DOCUMENT PASSAGE =>
━━━━━━━━━━━━━━━━━━━━━━━━━━━━━━

2. Change in Control. If a Change in Control shall have occurred
during the term of this Agreement, the provisions of this Agreement shall become
operative and MTS agrees to employ the Executive and to provide the benefits
stated in this Agreement.
<PAGE>
(a) Change in Control, shall, for purposes of this
Agreement, means a change in control of MTS which would be required
to be reported in response to Item 1 of Form 8-K promulgated under
the Securities Exchange Act of 1934, as amended (the "Exchange
Act"), whether or not MTS is then subject to such reporting
requirement, including, without limitation, if:
(i) any "person" (as such term is used in
Sections 13(d) and 14(d) of the Exchange Act, including
any affiliate or associate as defined in Rule 12(b)-2
under the Exchange Act of such person, other than MTS,
any trustee or other fiduciary holding securities under
an employee benefit plan of MTS, or any corporation
owned, directly or indirectly, by the stockholders of
MTS in substantially the same proportions as their
ownership of stock of MTS) becomes a "beneficial owner"
(as defined in Rule 13d-3 under the Exchange Act),
directly or indirectly, of securities of MTS
representing 35% or more of the combined voting power of
MTS' then outstanding securities; or
(ii) the Board of Directors is comprised of
fewer than 65% of the individuals described in
subsection (b) below; or
(iii) the stockholders of MTS approve a
definitive agreement to merge or consolidate MTS with or
into another corporation or other enterprise in which
the holders of outstanding stock of MTS entitled to vote
in elections of directors immediately before such merger
or consolidation hold less than 80% of the voting power
of the survivor of such merger or consolidation or its
parent, or approve a plan of liquidation; or
(iv) at least 60% of MTS' assets are sold
and transferred to another corporation or other
enterprise that is not a subsidiary, direct or indirect,
or other affiliate of MTS; or
(v) the Board of Directors of MTS
determines, by a vote of a majority of its entire
membership, that a tender offer statement by any person
(as defined above) indicates an intention on the part of
such person to acquire control of MTS.
(b) Board of Directors shall, for purposes of subsection
(a), mean:
(i) individuals who on the date hereof
constituted the Board of MTS, and
(ii) any new director who subsequently was
elected or nominated for election by a majority of the
directors who held such office immediately prior to a
Change in Control.
(c) Friendly Change in Control shall mean a Change in
Control which arises from a transaction or series of transactions
authorized, recommended or approved at the time by formal action of
the Board of Directors.
<PAGE>
(d) Unfriendly Change in Control shall mean a Change in
Control that is not a "Friendly Change in Control" as defined above.
An Unfriendly Change in Control shall not thereafter become a
Friendly Change in Control.
3. Termination by Reason of Death or Disability. If Executive's
employment shall be terminated by MTS by reason of death or disability, MTS
shall immediately commence payment to the Executive (or Executive's designated
beneficiaries or estate, if no beneficiary is designated) of any and all
benefits to which the Executive is entitled under MTS retirement and insurance
programs them in effect. Except for such benefits, MTS shall have no further
obligations to Executive under this Agreement.

━━━━━━━━━━━━━━━━━━━━━━━━━━━━━━

Records about locating elements on screens =>
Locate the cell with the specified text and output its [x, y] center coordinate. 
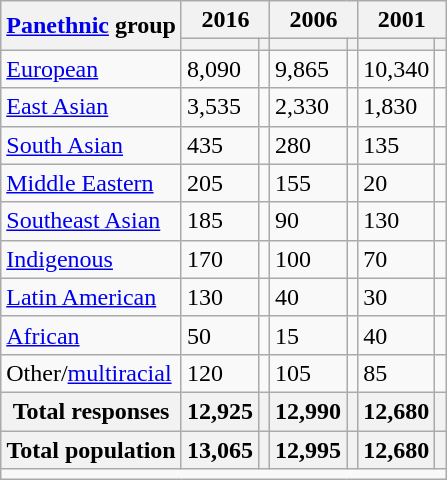
170 [220, 259]
20 [396, 183]
135 [396, 145]
1,830 [396, 107]
30 [396, 297]
13,065 [220, 449]
105 [308, 373]
2016 [225, 20]
2001 [402, 20]
70 [396, 259]
Panethnic group [92, 26]
Middle Eastern [92, 183]
3,535 [220, 107]
African [92, 335]
Latin American [92, 297]
Total responses [92, 411]
8,090 [220, 69]
185 [220, 221]
12,925 [220, 411]
2006 [314, 20]
155 [308, 183]
European [92, 69]
12,995 [308, 449]
South Asian [92, 145]
Other/multiracial [92, 373]
280 [308, 145]
90 [308, 221]
435 [220, 145]
50 [220, 335]
85 [396, 373]
205 [220, 183]
9,865 [308, 69]
10,340 [396, 69]
100 [308, 259]
East Asian [92, 107]
Southeast Asian [92, 221]
Total population [92, 449]
120 [220, 373]
2,330 [308, 107]
15 [308, 335]
Indigenous [92, 259]
12,990 [308, 411]
Determine the (X, Y) coordinate at the center of the cell enclosing the given text.  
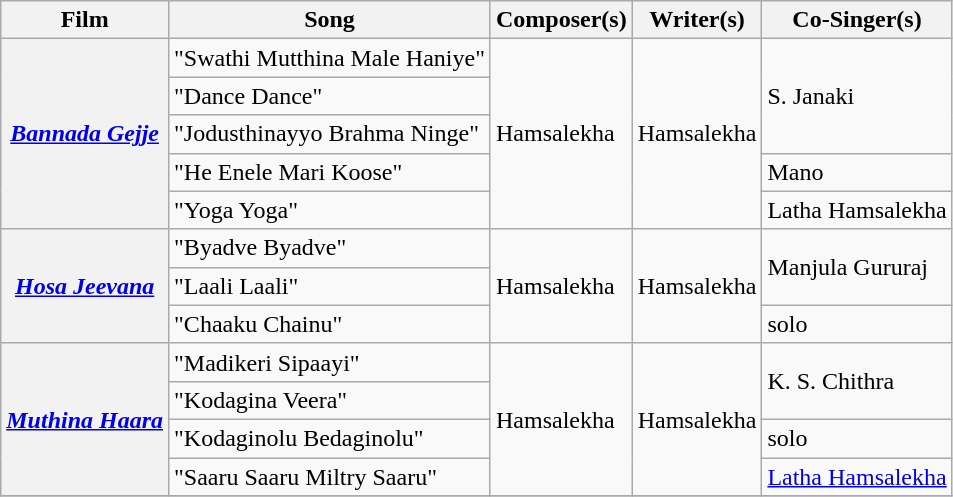
Hosa Jeevana (85, 286)
"Kodaginolu Bedaginolu" (330, 438)
Co-Singer(s) (857, 20)
K. S. Chithra (857, 381)
"Chaaku Chainu" (330, 324)
"Jodusthinayyo Brahma Ninge" (330, 134)
"Yoga Yoga" (330, 210)
"Madikeri Sipaayi" (330, 362)
"Byadve Byadve" (330, 248)
"Swathi Mutthina Male Haniye" (330, 58)
"Laali Laali" (330, 286)
Composer(s) (561, 20)
"Saaru Saaru Miltry Saaru" (330, 477)
Manjula Gururaj (857, 267)
S. Janaki (857, 96)
Mano (857, 172)
Writer(s) (697, 20)
"Kodagina Veera" (330, 400)
Muthina Haara (85, 419)
Song (330, 20)
"He Enele Mari Koose" (330, 172)
Film (85, 20)
"Dance Dance" (330, 96)
Bannada Gejje (85, 134)
Search for the cell housing the specified text and yield its [x, y] center coordinate. 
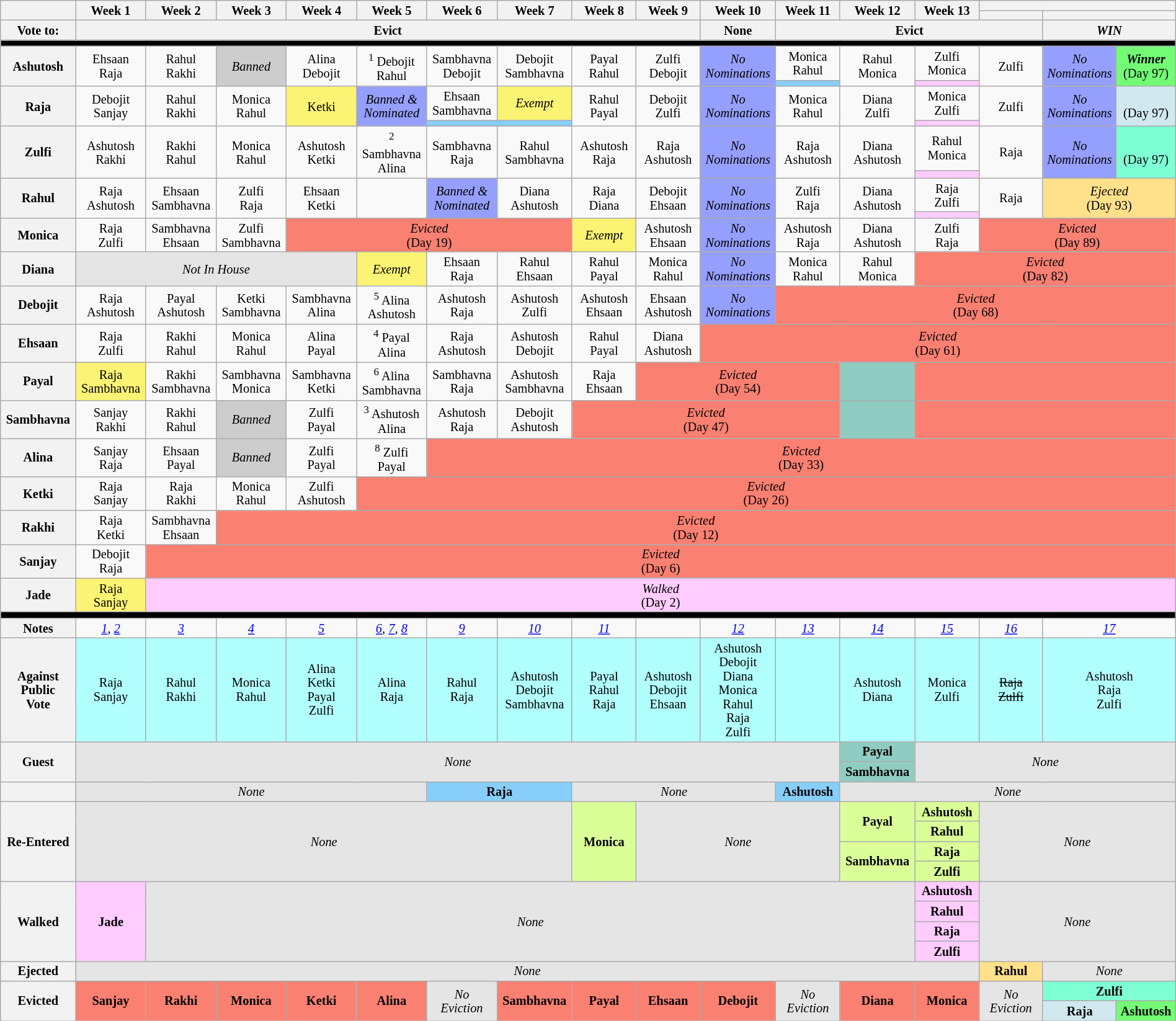
10 [535, 628]
2 SambhavnaAlina [392, 152]
RajaDiana [604, 198]
EhsaanAshutosh [667, 305]
ZulfiSambhavna [251, 234]
SambhavnaAlina [321, 305]
AlinaRaja [392, 690]
AgainstPublicVote [38, 690]
Week 11 [808, 10]
Walked [38, 920]
RajaKetki [110, 527]
Week 6 [461, 10]
AshutoshDebojitEhsaan [667, 690]
Re-Entered [38, 841]
Winner(Day 97) [1146, 66]
SanjayRaja [110, 457]
Guest [38, 761]
Walked(Day 2) [661, 595]
RahulEhsaan [535, 269]
RahulSambhavna [535, 152]
AshutoshDiana [877, 690]
Evicted(Day 12) [696, 527]
Ejected [38, 971]
3 AshutoshAlina [392, 419]
Week 5 [392, 10]
SambhavnaKetki [321, 381]
3 [181, 628]
RajaEhsaan [604, 381]
SanjayRakhi [110, 419]
13 [808, 628]
Week 9 [667, 10]
Evicted(Day 19) [429, 234]
AshutoshRajaZulfi [1109, 690]
AshutoshRakhi [110, 152]
DianaZulfi [877, 106]
KetkiSambhavna [251, 305]
PayalAshutosh [181, 305]
AlinaDebojit [321, 66]
Week 12 [877, 10]
AshutoshZulfi [535, 305]
DebojitEhsaan [667, 198]
PayalRahul [604, 66]
AshutoshDebojitDianaMonicaRahulRajaZulfi [738, 690]
6 AlinaSambhavna [392, 381]
Not In House [216, 269]
DebojitSambhavna [535, 66]
AshutoshKetki [321, 152]
5 [321, 628]
Evicted [38, 1000]
16 [1011, 628]
Notes [38, 628]
RahulRaja [461, 690]
15 [947, 628]
1 DebojitRahul [392, 66]
8 ZulfiPayal [392, 457]
Week 13 [947, 10]
Evicted(Day 33) [801, 457]
4 [251, 628]
Evicted(Day 26) [766, 494]
RajaSambhavna [110, 381]
AlinaPayal [321, 342]
WIN [1109, 30]
ZulfiAshutosh [321, 494]
Evicted(Day 47) [706, 419]
4 PayalAlina [392, 342]
AshutoshDebojitSambhavna [535, 690]
Evicted(Day 68) [976, 305]
Week 7 [535, 10]
14 [877, 628]
12 [738, 628]
Ejected(Day 93) [1109, 198]
SambhavnaDebojit [461, 66]
17 [1109, 628]
Evicted(Day 61) [938, 342]
Week 10 [738, 10]
AshutoshDebojit [535, 342]
Week 8 [604, 10]
RakhiSambhavna [181, 381]
EhsaanKetki [321, 198]
Vote to: [38, 30]
DebojitRaja [110, 561]
Week 1 [110, 10]
Week 4 [321, 10]
Week 3 [251, 10]
PayalRahulRaja [604, 690]
RajaRakhi [181, 494]
DebojitZulfi [667, 106]
9 [461, 628]
5 AlinaAshutosh [392, 305]
Evicted(Day 6) [661, 561]
Week 2 [181, 10]
ZulfiDebojit [667, 66]
Evicted(Day 54) [737, 381]
6, 7, 8 [392, 628]
EhsaanPayal [181, 457]
AshutoshSambhavna [535, 381]
ZulfiMonica [947, 63]
AlinaKetkiPayalZulfi [321, 690]
1, 2 [110, 628]
11 [604, 628]
Evicted(Day 89) [1077, 234]
SambhavnaMonica [251, 381]
DebojitSanjay [110, 106]
DebojitAshutosh [535, 419]
Evicted(Day 82) [1045, 269]
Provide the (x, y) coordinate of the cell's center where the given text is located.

━━━━━━━━━━━━━━━━━━━━━━━━━━━━━━

TO-DO LIST =>
• a. Give the rows from the line holding "Hosa Jeevana (85, 286)" through the line holding "Search for the", both included, as a numbered list with blank lines left out.
• b. Extend the change-in-control agreement text, starting after its final sentence.

EXERCISE RESPONSES =>
• a.
1. Hosa Jeevana (85, 286)
2. "Kodaginolu Bedaginolu" (330, 438)
3. Co-Singer(s) (857, 20)
4. K. S. Chithra (857, 381)
5. "Chaaku Chainu" (330, 324)
6. "Jodusthinayyo Brahma Ninge" (330, 134)
7. "Yoga Yoga" (330, 210)
8. "Madikeri Sipaayi" (330, 362)
9. "Byadve Byadve" (330, 248)
10. "Swathi Mutthina Male Haniye" (330, 58)
11. "Laali Laali" (330, 286)
12. Composer(s) (561, 20)
13. "Saaru Saaru Miltry Saaru" (330, 477)
14. Manjula Gururaj (857, 267)
15. S. Janaki (857, 96)
16. Mano (857, 172)
17. Writer(s) (697, 20)
18. "Kodagina Veera" (330, 400)
19. Muthina Haara (85, 419)
20. Song (330, 20)
21. "He Enele Mari Koose" (330, 172)
22. Film (85, 20)
23. "Dance Dance" (330, 96)
24. Bannada Gejje (85, 134)
25. Search for the cell housing the specified text and yield its [x, y] center coordinate. 

• b.
4. Termination for Cause.
(a) If Executive's employment with MTS shall be
terminated by MTS for Cause as defined below, MTS shall pay to
Executive his full base salary through the Date of Termination at
the rate in effect at the time Notice of Termination is given and
MTS shall have no further obligation to Executive under this
Agreement.
(b) Termination by MTS of Executive's employment for
"Cause" shall mean termination as a result of:
(i) the conviction of the Executive by a
court of competent jurisdiction for felony criminal
conduct; or
(ii) willful gross misconduct or gross
negligence in the performance of his duties by the
Executive; or
(iii) material violation by the Executive of
any employment agreement applicable to the Executive.
5. Termination Following Friendly Change in Control.
(a) If, after a Friendly Change in Control, Executive's
employment with MTS shall be terminated (1) by MTS other than for
cause, death or disability or (2) by Executive for Good Reason, then
Executive shall be entitled to the following benefits:
(i) Severance. MTS shall pay the Executive
as a severance payment (the "Severance Payment") an
amount equal to the product of 18 multiplied by the
Executive's Monthly Gross Income as defined below. The
Severance Payment shall be made in a single lump sum
within 30 days after the Date of Termination, subject to
all applicable federal and state withholding.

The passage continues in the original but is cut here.